The Dundee Advanced Interventions Service is currently the only centre in the UK that regularly provides NMD using ACING.

ACAPS

Anterior capsulotomy (ACAPS) is the only ablative neurosurgical procedure performed in England and Wales for intractable psychiatric illness. Originally described by Talairach in 1949 (Harary Reference Harary and Cosgrove2019), ACAPS places lesions in the anterior limb of the internal capsule, the large white matter bundle connecting the ACC with the thalamus, hippocampus and amygdala. ACAPS lesions are generated by the thermal effects of a radiofrequency current or focal irradiation (Christmas Reference Christmas, Eljamel and Butler2010). Between 2005 and 2009, the Mental Health Commission approved seven such interventions, which were performed at the University Hospital of Wales in Cardiff (Christmas Reference Christmas, Eljamel and Butler2010). In Dundee, ACAPS was abandoned in favour of the ACING procedure because of early reports of adverse effects with ACAPS for OCD and anxiety disorders, many coming from Sweden (Christmas Reference Christmas, Eljamel and Butler2010). A historic study involved 19 patients with mental disorders treated by thermal ACAPS, 74% (14) of whom were described as showing ‘permanent improvement’; however, permanent side-effects were also experienced by 79% of patients, although these were described as predominantly mild (Herner Reference Herner1961). Christmas et al studied 20 patients treated with thermal ACAPS in Dundee between 1992 and 1999 for chronic treatment-refractory major depression (Christmas Reference Christmas, Eljamel and Butler2010). Patients were reassessed at a mean follow-up of 7.0 years (s.d. = 3.4), with 50% being ‘responders’ and 10% (i.e. 2) having ‘deteriorated’ in terms of their depressive disorder. This is a significant rate of improvement, considering that these individuals were at the extreme end of the treatment-resistant depression spectrum; for example, 50% of the participants had had ≥4 courses of electroconvulsive therapy (ECT) during the presenting major depressive episode. Of note, cognitive and personality tests at long-term follow-up were reported as not significantly different from preoperative levels.

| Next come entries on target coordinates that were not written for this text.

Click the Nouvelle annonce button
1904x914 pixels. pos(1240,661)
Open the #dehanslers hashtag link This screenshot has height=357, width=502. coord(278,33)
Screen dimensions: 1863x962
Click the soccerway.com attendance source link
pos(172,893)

Regarding refractory OCD, a meta-analysis of all published reports on ACAPS for OCD (five studies, n = 50 participants) found a mean full response rate of 54% at follow-up (Brown Reference Brown, Mikell and Youngerman2016); the rate of serious or permanent adverse effects was 21.4% across studies, with seven cases (all from the study by Rück et al (Reference Rück, Karlsson and Steele2008)) of clinically significant dysfunction in executive function, apathy and disinhibition.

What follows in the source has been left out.